Can an inter-Korean orchestra come together in harmony?

Posted on : 2014-09-06 12:00 KST Modified on : 2019-10-19 20:29 KST
Won Hyung-joon’s idea for an inter-Korean youth orchestra has been called an impossible dream, but he’s still working for it
 at Panmunjeom Peace Village
at Panmunjeom Peace Village

By Son Jun-hyun, senior staff writer

“For an orchestra to work, you’ve got to have your ears open. It’s not just about the sound you’re making - you have to hear what others are doing if you’re going to produce harmony. It’s the same thing with relations between North and South Korea. When everybody’s just insisting on their own ideas, the result is discord. That’s what got me thinking about how the two sides could create some harmony. What if we made an orchestra with North and South Korean musicians? After all, Daniel Barenboim was very up-front about his aims with his ‘West-Eastern Divan Orchestra,’ bringing together people from Israel and other countries in the Middle East.”

 Oct. 1
Oct. 1

When Won Hyung-joon, CEO and founder of Lindenbaum Music Festival orchestra, first mentioned his idea for an inter-Korean youth orchestra, many called it an impossible dream. But it turned out to be not so impossible. First, the 39-year-old Won, a violinist, succeeded at getting the “impossible” Charles Dutoit, chief conductor of Britain’s Royal Philharmonic Orchestra, to serve as musical director to support the orchestra. Under Dutoit’s leadership, around 100 young South Korean musicians took the stage in 2009 at the first Lindenbaum Festival in Seoul.

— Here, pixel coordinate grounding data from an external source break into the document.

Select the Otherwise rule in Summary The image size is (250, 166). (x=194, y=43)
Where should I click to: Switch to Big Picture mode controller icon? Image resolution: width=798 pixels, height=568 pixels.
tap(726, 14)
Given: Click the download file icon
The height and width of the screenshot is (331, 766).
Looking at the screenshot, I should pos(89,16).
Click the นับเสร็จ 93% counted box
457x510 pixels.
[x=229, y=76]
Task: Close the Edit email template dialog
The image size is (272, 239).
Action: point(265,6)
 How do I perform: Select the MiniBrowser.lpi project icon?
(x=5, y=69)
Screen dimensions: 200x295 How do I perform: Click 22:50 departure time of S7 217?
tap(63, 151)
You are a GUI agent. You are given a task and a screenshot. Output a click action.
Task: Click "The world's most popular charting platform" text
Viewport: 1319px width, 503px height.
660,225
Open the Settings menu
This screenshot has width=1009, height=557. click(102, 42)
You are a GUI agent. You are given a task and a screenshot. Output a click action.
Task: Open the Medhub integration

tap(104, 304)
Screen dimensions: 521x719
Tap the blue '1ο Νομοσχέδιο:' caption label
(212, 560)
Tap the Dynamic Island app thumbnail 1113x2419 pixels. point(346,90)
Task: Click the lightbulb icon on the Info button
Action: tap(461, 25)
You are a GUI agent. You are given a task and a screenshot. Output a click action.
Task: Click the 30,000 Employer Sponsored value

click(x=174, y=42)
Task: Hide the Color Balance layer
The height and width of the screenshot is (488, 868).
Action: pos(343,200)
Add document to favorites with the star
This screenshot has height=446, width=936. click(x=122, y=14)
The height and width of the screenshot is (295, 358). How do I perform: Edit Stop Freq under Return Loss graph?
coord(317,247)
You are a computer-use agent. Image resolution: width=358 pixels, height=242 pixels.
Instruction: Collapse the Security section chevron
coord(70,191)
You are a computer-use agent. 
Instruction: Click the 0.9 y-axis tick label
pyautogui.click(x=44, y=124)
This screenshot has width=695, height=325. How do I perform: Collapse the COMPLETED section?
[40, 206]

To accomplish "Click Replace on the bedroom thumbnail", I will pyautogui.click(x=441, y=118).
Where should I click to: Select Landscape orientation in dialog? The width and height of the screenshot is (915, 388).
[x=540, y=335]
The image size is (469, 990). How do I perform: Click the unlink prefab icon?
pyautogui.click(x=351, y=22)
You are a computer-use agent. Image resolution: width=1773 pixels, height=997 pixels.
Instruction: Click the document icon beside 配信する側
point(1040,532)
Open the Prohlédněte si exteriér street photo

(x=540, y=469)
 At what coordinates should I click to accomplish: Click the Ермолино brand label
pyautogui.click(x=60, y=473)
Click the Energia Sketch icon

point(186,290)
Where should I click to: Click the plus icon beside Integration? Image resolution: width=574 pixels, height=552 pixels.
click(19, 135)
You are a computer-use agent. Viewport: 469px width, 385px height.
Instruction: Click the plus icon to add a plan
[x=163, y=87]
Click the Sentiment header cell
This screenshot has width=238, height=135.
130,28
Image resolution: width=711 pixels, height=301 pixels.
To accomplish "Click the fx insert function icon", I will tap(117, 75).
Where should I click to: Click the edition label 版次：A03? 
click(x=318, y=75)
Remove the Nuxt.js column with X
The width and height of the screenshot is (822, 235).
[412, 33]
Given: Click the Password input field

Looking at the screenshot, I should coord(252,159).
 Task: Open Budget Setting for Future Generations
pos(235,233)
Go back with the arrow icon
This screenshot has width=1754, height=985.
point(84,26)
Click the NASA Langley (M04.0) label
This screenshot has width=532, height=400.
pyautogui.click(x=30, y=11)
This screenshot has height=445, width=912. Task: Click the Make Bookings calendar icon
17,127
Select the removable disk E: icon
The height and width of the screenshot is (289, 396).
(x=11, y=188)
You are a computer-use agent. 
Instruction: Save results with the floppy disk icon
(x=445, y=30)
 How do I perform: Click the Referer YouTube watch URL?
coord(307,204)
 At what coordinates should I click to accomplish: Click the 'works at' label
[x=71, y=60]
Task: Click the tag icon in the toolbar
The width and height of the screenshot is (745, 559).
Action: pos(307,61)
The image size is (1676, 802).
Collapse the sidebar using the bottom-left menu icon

Over the following five years, Won has worked overtime for the orchestra project. He was even given a date by North Korea for a Liberation Day joint performance in Pyongyang on Aug. 15, although it was later canceled as relations with Seoul went downhill.

In February 2013, Won went to Oxford University to give a talk emphasizing the orchestra’s importance. That October, a “peace recital” was held in Panmunjeom at the invitation of the Neutral Nations Supervisory Commission, though only the South Korean musicians played. Recently, plans for a performance in Germany that had been arranged by that country’s government for this October were also canceled when no North Korean channel could be obtained.

Won had been through years of hope and frustration when the Hankyoreh met him on Sept. 1. A Juilliard School graduate, he played with the Seoul Philharmonic at the age of ten and studied under greats like David Oistrakh. As director of the Lindenbaum Ensemble, he has worked to bring music to underserved areas like Hanawon, a resettlement center for North Korean refugees.

For all the ambition of his inter-Korean orchestra plans, Won himself was an absolute beginner. In a country with a strict National Security Law, he had no idea how to even go about contacting the proper people in North Korea. Still, after enough asking around he managed to find a way. In Feb. 2011, he met with Tae-bum Baek, the Korean-American who heads the Bel Canto Institute in Pyongyang, and passed along a video showing the orchestra’s progress. The video was soon forwarded to the North Korean permanent mission to the United Nations; less than a month later, a formal invitation had been issued by North Korea’s Ministry of Culture. That June, Dutoit visited Pyongyang and received a definite go-ahead on an Aug. 15 performance in Pyongyang. Suddenly, the impossible dream seemed in reach.

But the chill in inter-Korean relations would prove a more formidable obstacle than prejudice. First, the ROKS Cheonan, a South Korean warship, sank in a suspected North Korean torpedo attack in 2010. Then an email arrived from the North Korean UN mission saying the military was “upset” because of the Ulchi military exercises that would be going on the day after the performance. The performance was delayed, then finally cancelled. Was it all over? Won’s efforts all seemed to be in vain.

But he did not give up. Speaking in Feb. 2013 before the Oxford Union, Oxford University’s debate club, he drew parallels with the experience of a popular British musician.

“Did you see the faces on the judges and the audience when Paul Potts said at his audition [for the show ‘Britain’s Got Talent’] that he was a salesman at a cell phone store?” Won asked. “But the moment he started singing, that barrier between him and the audience crumbled away, and they shared a communion of emotion through music. I believe the power of music can bring about positive feelings between North and South. To make that happen, we first need to reach out to the young people who represent the future of a unified Korea.”

The song “The Impossible Dream” appears in “Man of La Mancha,” a musical based on the story of Don Quixote. The belief that even impossible dreams can come true - that’s what keeps encouraging Won Hyung-joon. Forming an inter-Korean orchestra requires approval from both sides. This means he has to work constantly to persuade both sides of the need for one. As he continues naming times and places, it’s up to Seoul and Pyongyang to consider them. For the moment, he’s planning another call on the South Korean Ministry of Unification.